━━ Records shown ━━

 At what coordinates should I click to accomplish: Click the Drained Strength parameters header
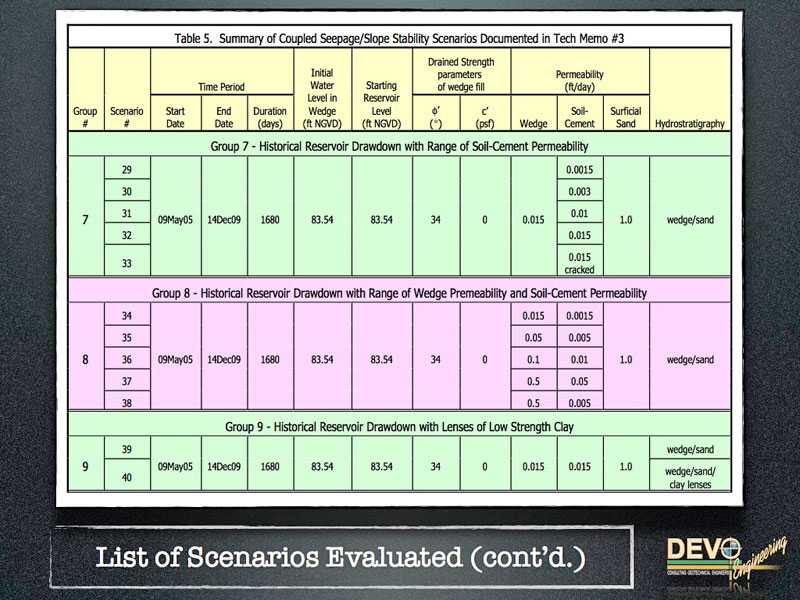click(x=460, y=73)
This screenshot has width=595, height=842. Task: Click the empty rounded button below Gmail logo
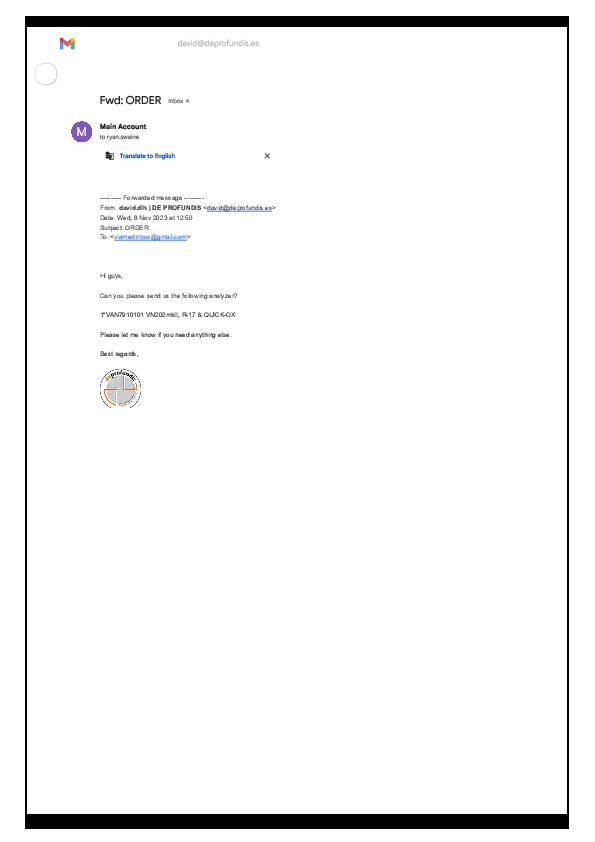[46, 74]
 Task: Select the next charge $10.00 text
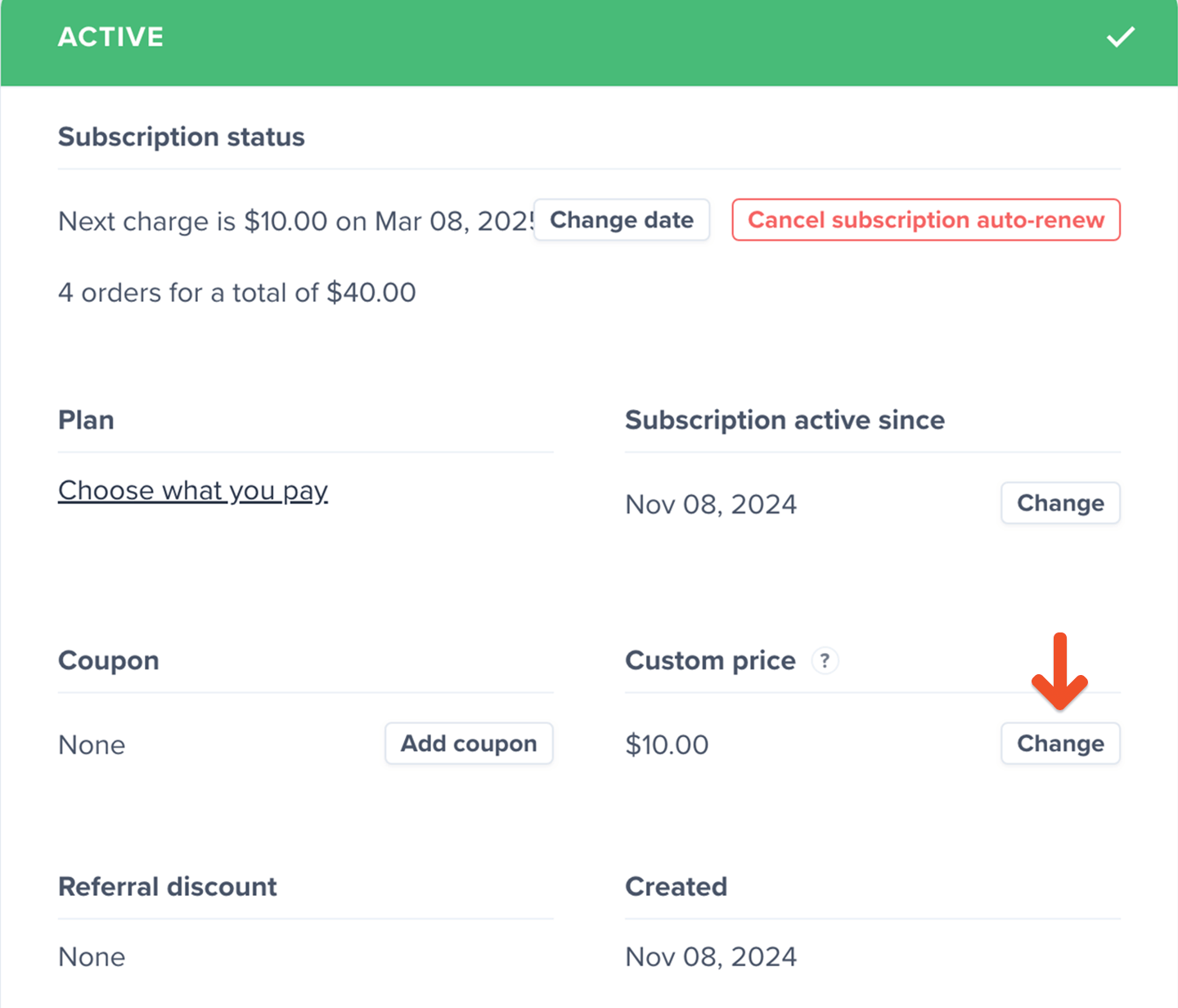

━━━

• [Directions]: Your answer must be the records exactly as they stand, with no pictures in it.

• [Exercise output]:
 At what coordinates should I click to accomplish: Click the Drained Strength parameters header
click(x=460, y=73)
This screenshot has width=595, height=842. Task: Click the empty rounded button below Gmail logo
[46, 74]
 Task: Select the next charge $10.00 text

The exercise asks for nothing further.